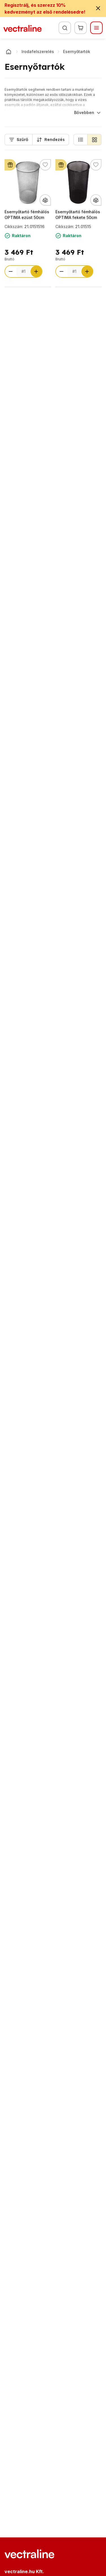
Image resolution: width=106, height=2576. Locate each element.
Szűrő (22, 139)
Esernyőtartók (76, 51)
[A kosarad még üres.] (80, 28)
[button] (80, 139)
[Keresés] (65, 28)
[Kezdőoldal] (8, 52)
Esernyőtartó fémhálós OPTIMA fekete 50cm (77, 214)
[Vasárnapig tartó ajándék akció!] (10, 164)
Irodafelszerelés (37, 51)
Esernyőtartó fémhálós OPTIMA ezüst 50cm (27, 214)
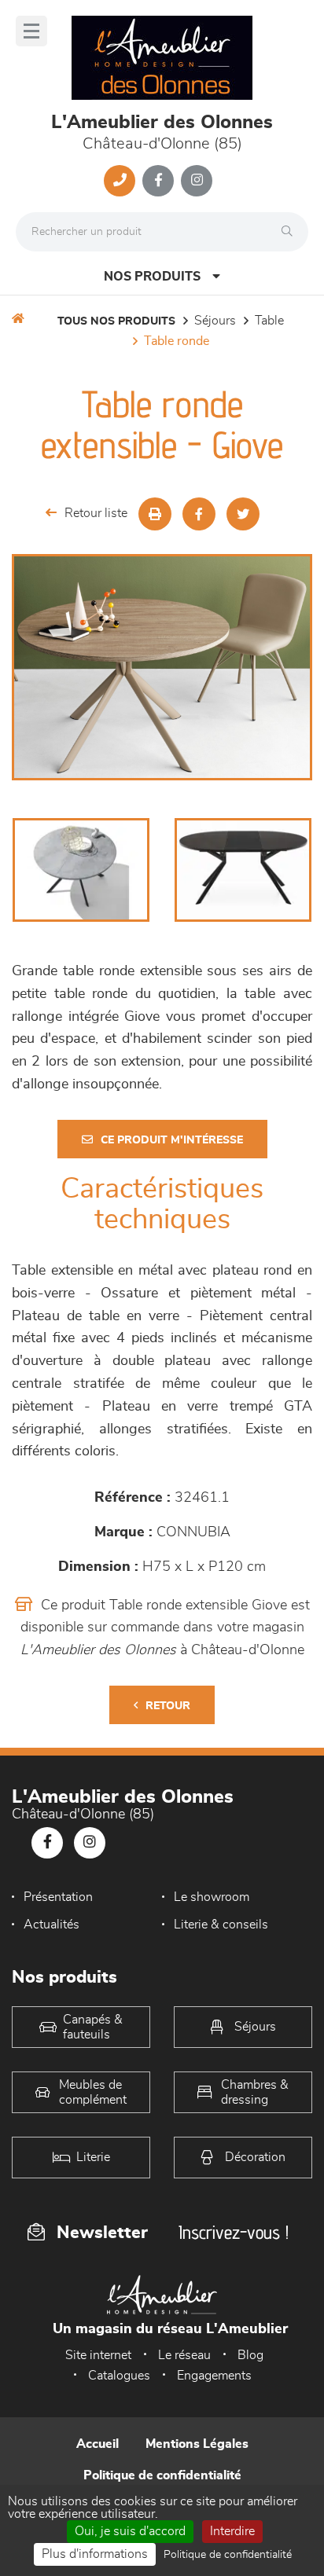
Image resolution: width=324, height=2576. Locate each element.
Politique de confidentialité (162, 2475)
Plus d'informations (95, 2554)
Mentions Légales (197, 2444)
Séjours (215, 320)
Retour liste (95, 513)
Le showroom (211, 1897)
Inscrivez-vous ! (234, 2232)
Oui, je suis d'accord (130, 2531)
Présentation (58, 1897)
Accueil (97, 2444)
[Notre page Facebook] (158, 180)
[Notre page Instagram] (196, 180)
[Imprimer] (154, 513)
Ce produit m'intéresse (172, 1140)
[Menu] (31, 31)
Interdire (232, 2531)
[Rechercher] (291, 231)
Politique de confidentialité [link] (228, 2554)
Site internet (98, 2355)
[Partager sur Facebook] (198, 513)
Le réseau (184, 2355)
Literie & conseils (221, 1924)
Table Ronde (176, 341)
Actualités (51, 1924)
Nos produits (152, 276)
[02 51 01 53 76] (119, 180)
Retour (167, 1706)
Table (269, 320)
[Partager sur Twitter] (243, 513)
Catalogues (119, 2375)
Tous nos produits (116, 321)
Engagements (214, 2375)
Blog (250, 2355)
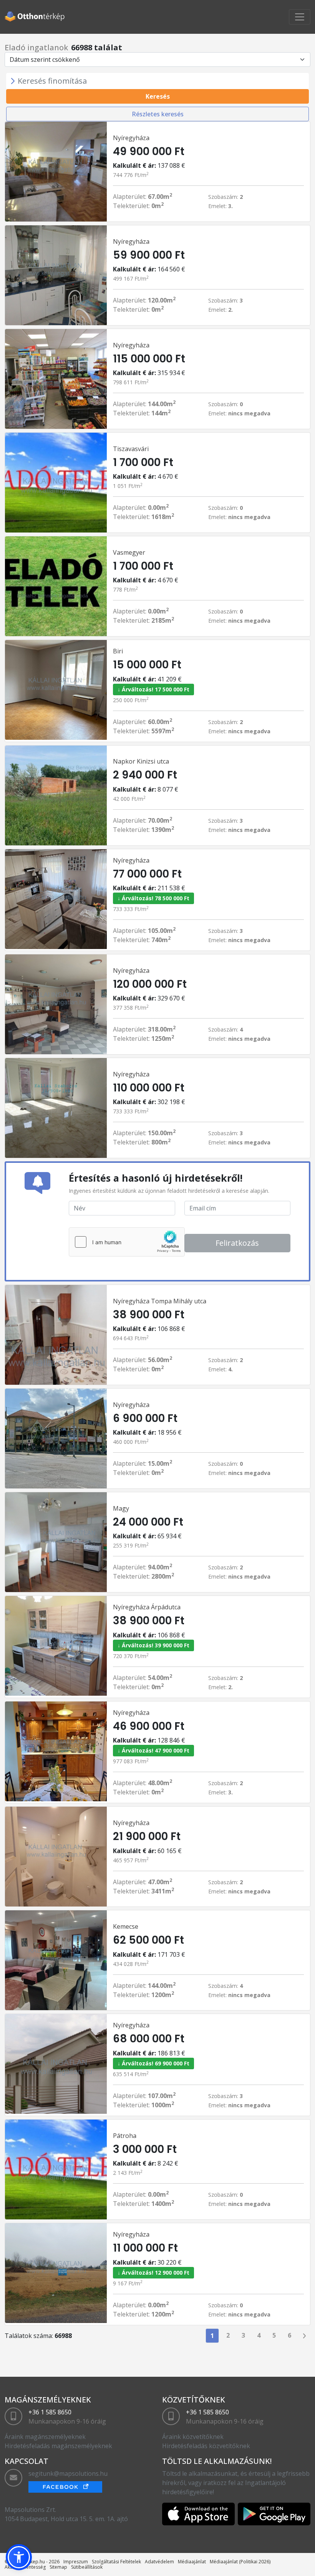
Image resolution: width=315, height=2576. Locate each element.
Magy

What you should do: Please return the listing above exactly and leave every picture out.

Solution for this problem:
Image resolution: width=106, height=2576. Locate each element.
Szűrő (22, 139)
Esernyőtartók (76, 51)
[A kosarad még üres.] (80, 28)
[button] (80, 139)
[Keresés] (65, 28)
[Kezdőoldal] (8, 52)
Esernyőtartó fémhálós OPTIMA fekete 50cm (77, 214)
[Vasárnapig tartó ajándék akció!] (10, 164)
Irodafelszerelés (37, 51)
Esernyőtartó fémhálós OPTIMA ezüst 50cm (27, 214)
Image resolution: width=324, height=2576. Locate each element.
Politique de confidentialité (162, 2475)
Plus d'informations (95, 2554)
Mentions Légales (197, 2444)
Séjours (215, 320)
Retour liste (95, 513)
Le showroom (211, 1897)
Inscrivez-vous ! (234, 2232)
Oui, je suis d'accord (130, 2531)
Présentation (58, 1897)
Accueil (97, 2444)
[Notre page Facebook] (158, 180)
[Notre page Instagram] (196, 180)
[Imprimer] (154, 513)
Ce produit m'intéresse (172, 1140)
[Menu] (31, 31)
Interdire (232, 2531)
[Rechercher] (291, 231)
Politique de confidentialité [link] (228, 2554)
Site internet (98, 2355)
[Partager sur Facebook] (198, 513)
Le réseau (184, 2355)
Literie & conseils (221, 1924)
Table Ronde (176, 341)
Actualités (51, 1924)
Nos produits (152, 276)
[02 51 01 53 76] (119, 180)
Retour (167, 1706)
Table (269, 320)
[Partager sur Twitter] (243, 513)
Catalogues (119, 2375)
Tous nos produits (116, 321)
Engagements (214, 2375)
Blog (250, 2355)
Image resolution: width=315, height=2576. Locate each element.
Magy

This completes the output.